Selon Madické Cissé, le PGIIS a permis la réalisation de nombreuses études. «Nous pouvons citer la cartographie des zones inondables et des risques d’inondation au Sénégal, les mesures structurelles et non structurelles, ainsi que les actions de prévention, notamment l’équipement de certaines structures comme l’ANACIM en radars. L’ONAS a également bénéficié d’un système d’information géographique métier, d’un outil de GMAO, ainsi que d’un dispositif de télégestion qui permet aujourd’hui de gérer les ouvrages en période de pluie. À partir de Dakar, nous disposons désormais des moyens pour surveiller les bassins situés à Touba, Kaolack ou encore Kaffrine», a-t-il souligné.
Toujours selon lui, l’Office National de l’Assainissement du Sénégal (ONAS) est en train de renforcer les dispositifs mis en place dans le cadre du PGIIS afin de couvrir l’ensemble de ses ouvrages. «Rien que le système d’information géographique métier permettrait à l’ONAS de surveiller l’ensemble de son réseau.

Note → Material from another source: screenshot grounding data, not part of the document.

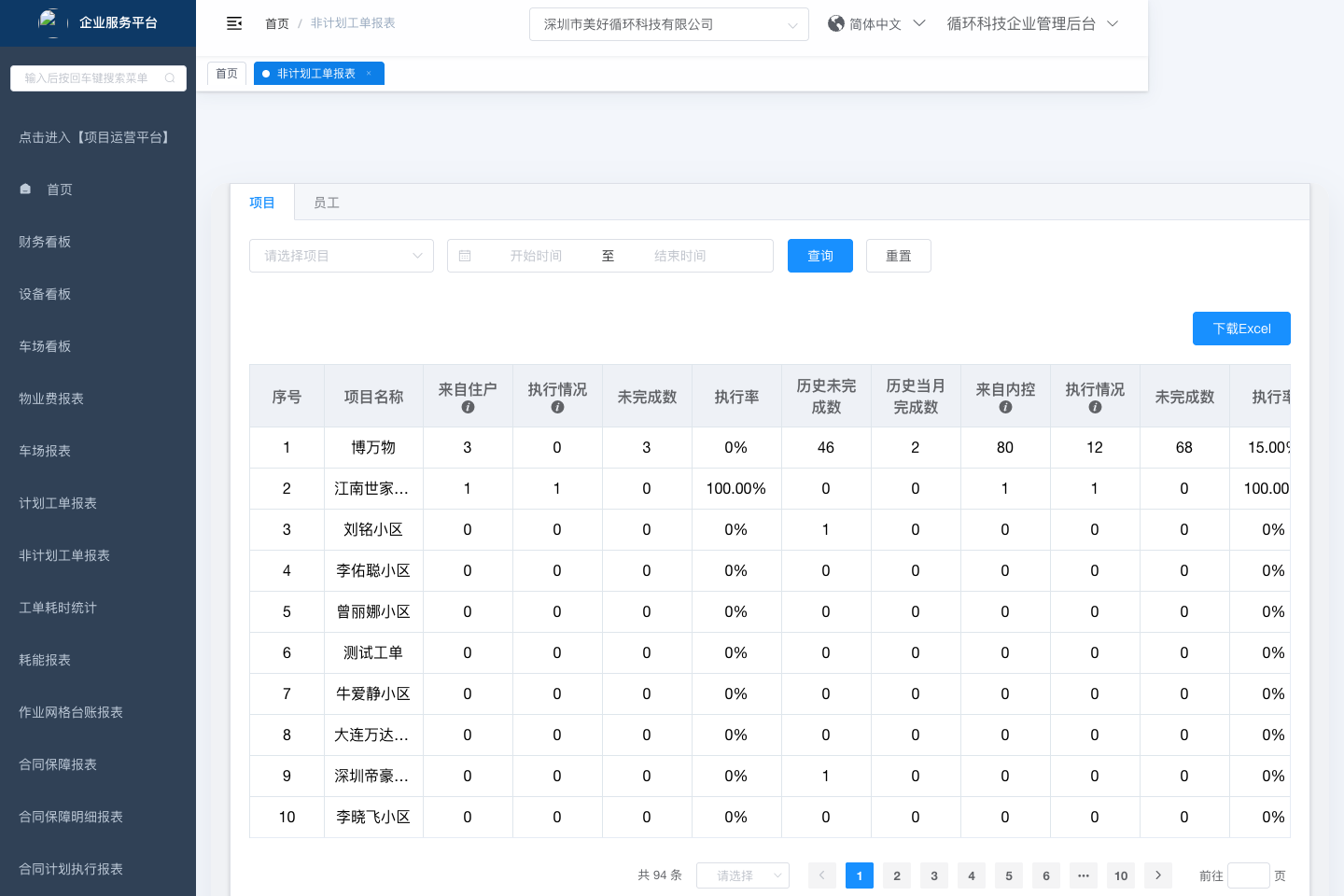
Task: Click the calendar icon in date range
Action: click(x=465, y=256)
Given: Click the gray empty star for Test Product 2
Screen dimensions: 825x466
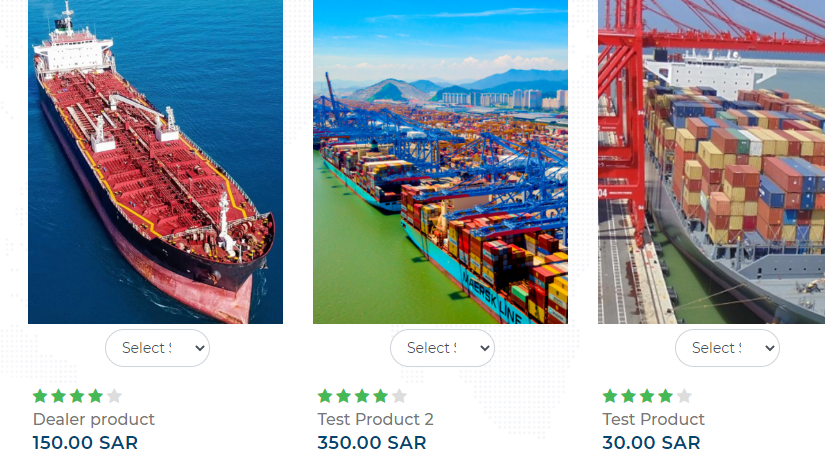Looking at the screenshot, I should tap(399, 396).
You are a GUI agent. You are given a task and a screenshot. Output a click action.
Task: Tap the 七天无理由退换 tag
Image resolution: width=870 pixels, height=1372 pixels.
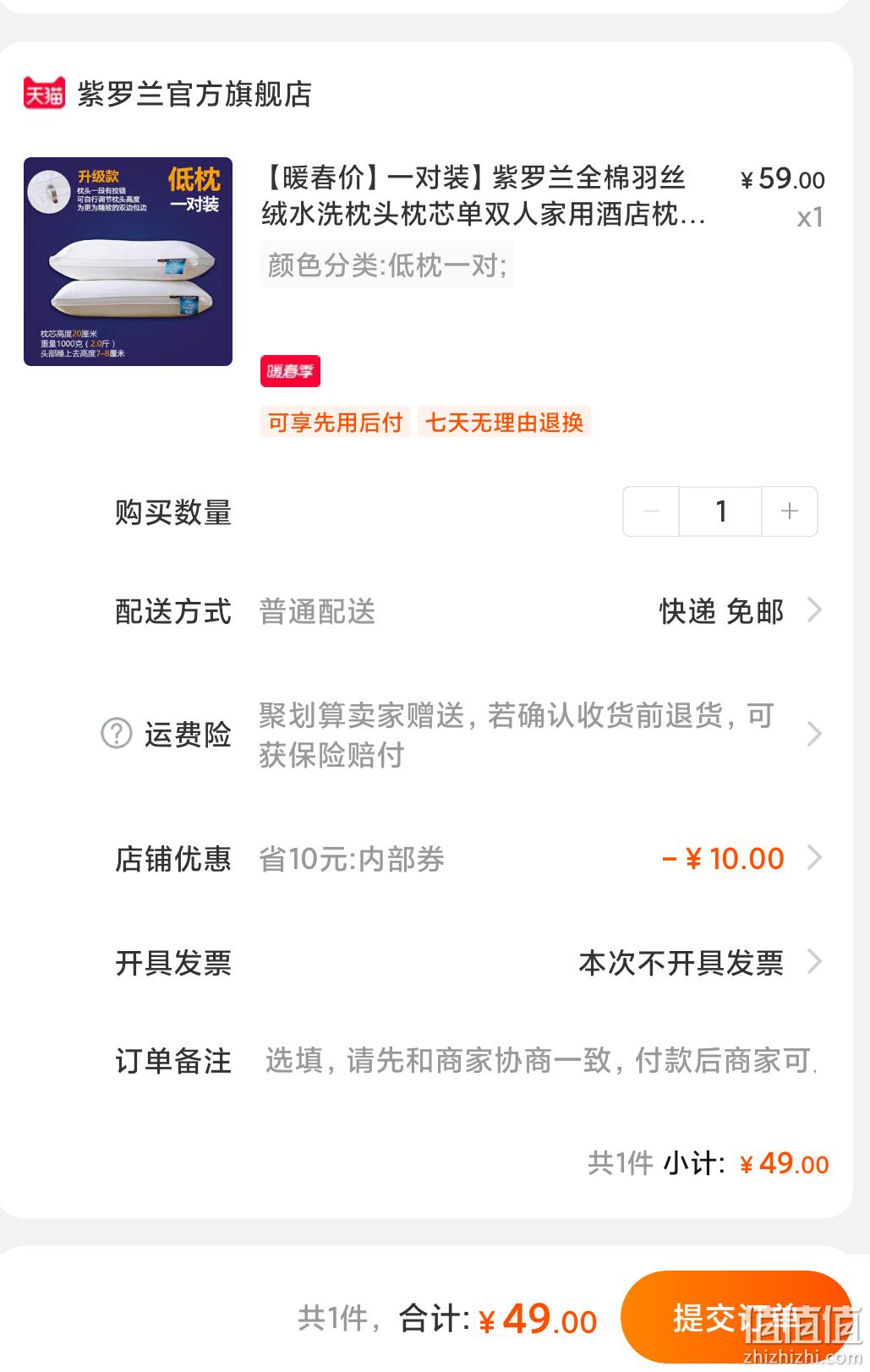tap(504, 422)
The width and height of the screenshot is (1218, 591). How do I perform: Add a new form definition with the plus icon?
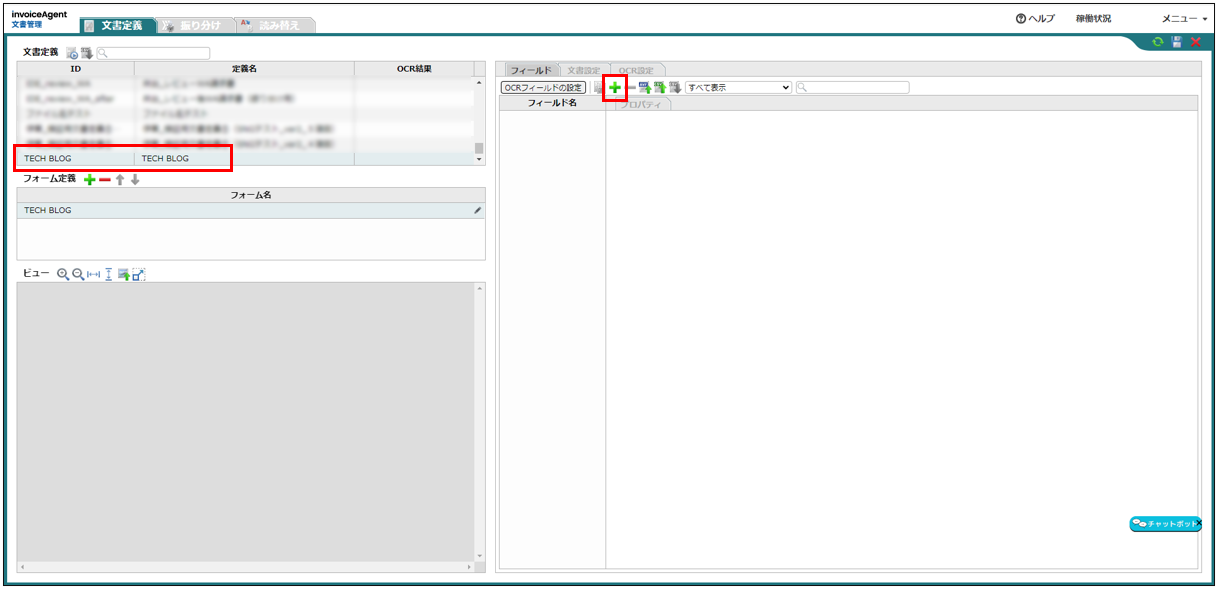click(90, 179)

Grâce à la télégestion, depuis la direction générale ou la direction technique de Cambérène, il est possible de suivre en temps réel le niveau des bassins à Touba, via le système d’alerte précoce», s’est félicité M. Cissé. «Nous comptons développer davantage l’alerte précoce pour mieux gérer les inondations», a-t-il ajouté.
Pour consolider les acquis et rendre la lutte plus efficace, Madické Cissé estime qu’il est désormais nécessaire d’adopter un cadre législatif. «Aujourd’hui, l’ensemble des outils et documents que nous avons mis en place nécessite l’adoption de lois et règlements par les hautes autorités. En collaboration avec la Direction Générale de l’Urbanisme et de l’Architecture, nous avons mis en place un comité chargé d’étudier les modalités d’intégration de la prévention et des risques d’inondation dans les documents d’urbanisme. Ce sont ces plans de prévention des risques qui définiront les règles d’urbanisation, en précisant, par exemple, qu’une zone donnée ne peut accueillir de constructions à usage d’habitation, tandis qu’une autre pourra accueillir des constructions sous certaines conditions», a conclu Madické Cissé.